Your assignment
Copy out the data that comes next, character for character, and leave the images aside.

Provided data
____
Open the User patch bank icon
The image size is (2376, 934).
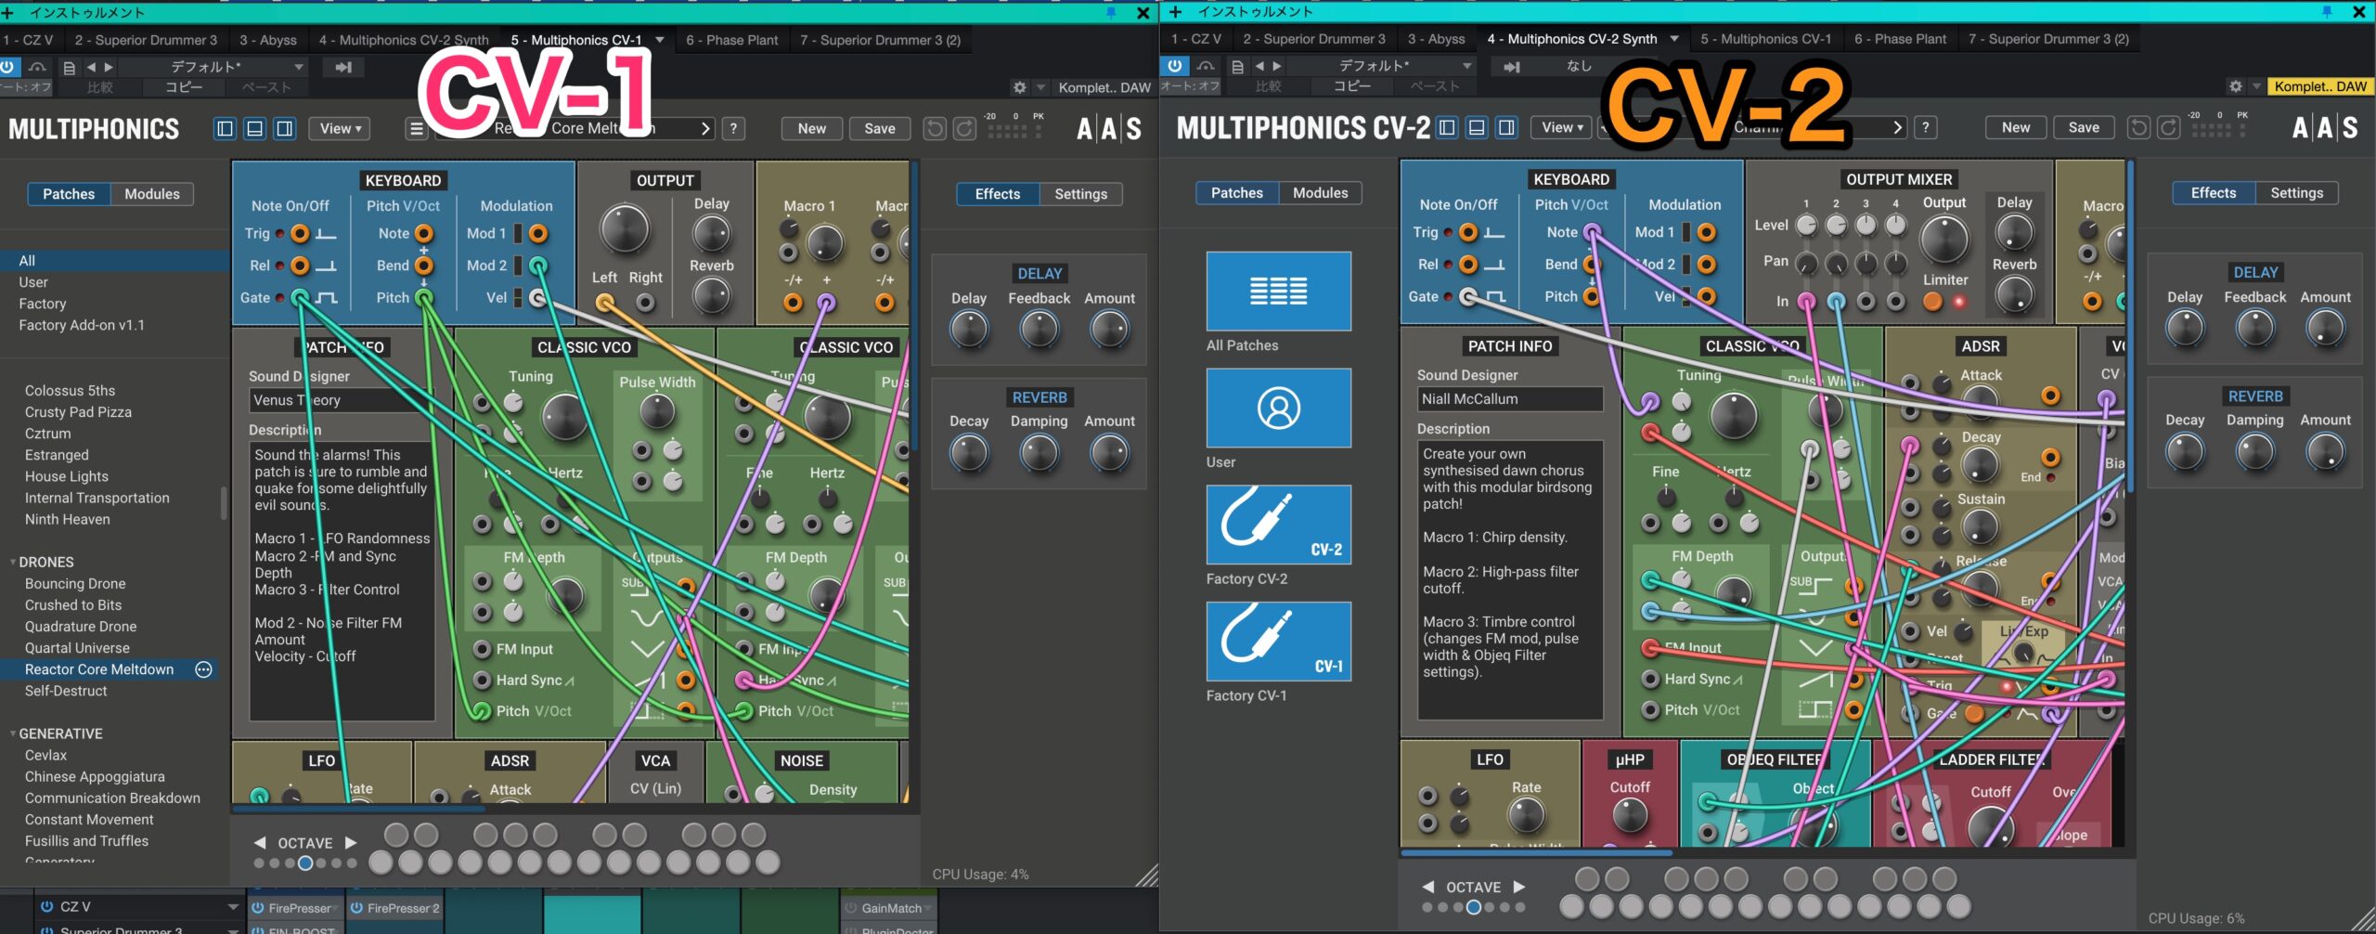point(1278,408)
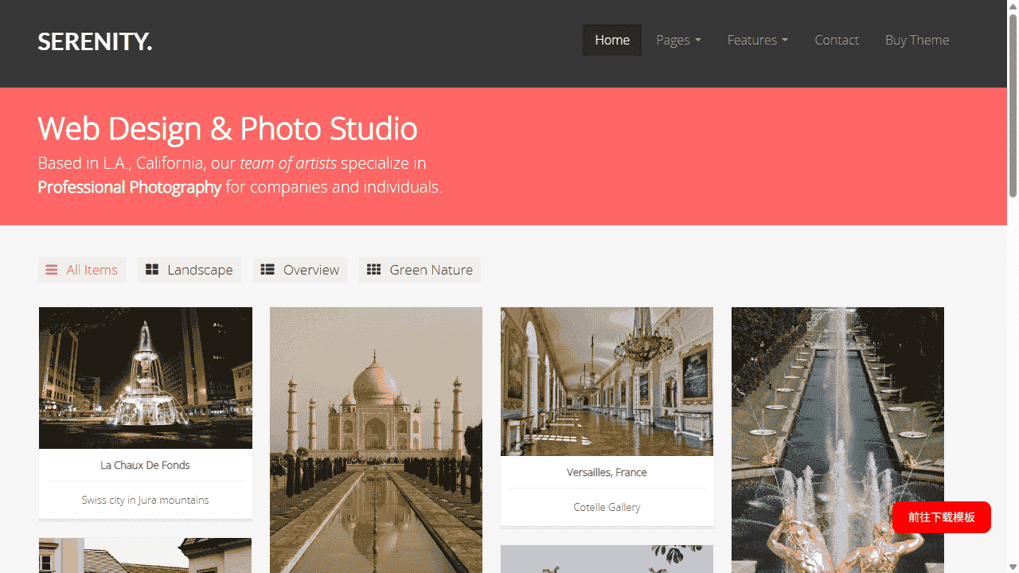The height and width of the screenshot is (573, 1019).
Task: Click the Green Nature grid icon
Action: point(373,270)
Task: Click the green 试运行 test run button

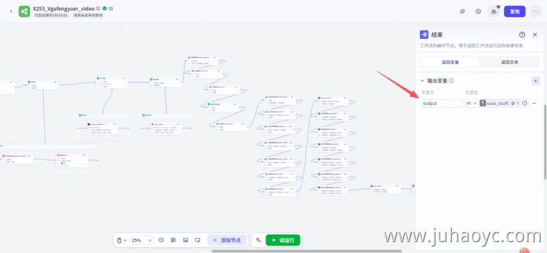Action: click(283, 240)
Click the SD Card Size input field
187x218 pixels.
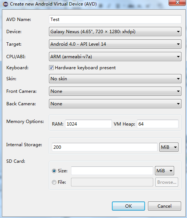pyautogui.click(x=112, y=171)
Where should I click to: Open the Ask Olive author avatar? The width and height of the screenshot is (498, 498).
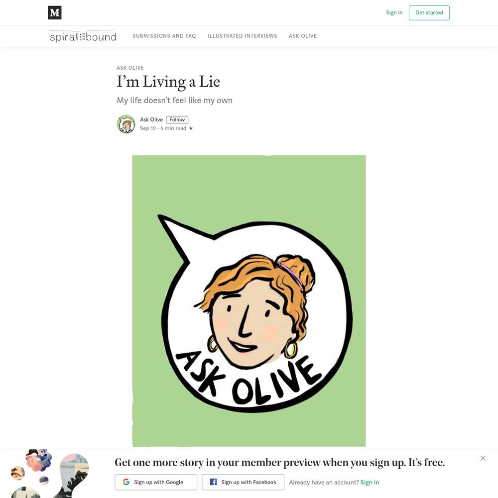click(x=126, y=124)
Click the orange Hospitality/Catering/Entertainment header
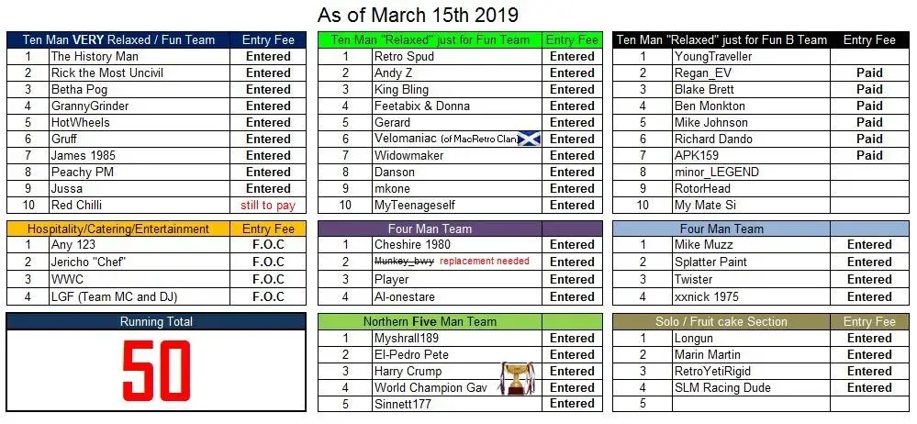This screenshot has height=424, width=917. tap(118, 229)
____
Expected output
Open the User patch bank icon
The image size is (2376, 934).
point(1278,408)
The height and width of the screenshot is (573, 1019).
Task: Click the Green Nature grid icon
Action: point(373,270)
Task: Click the green 试运行 test run button

Action: click(283, 240)
Click the SD Card Size input field
187x218 pixels.
pyautogui.click(x=112, y=171)
Where should I click to: Open the Ask Olive author avatar? The width and height of the screenshot is (498, 498).
click(x=126, y=124)
Click the orange Hospitality/Catering/Entertainment header
This screenshot has height=424, width=917. tap(118, 229)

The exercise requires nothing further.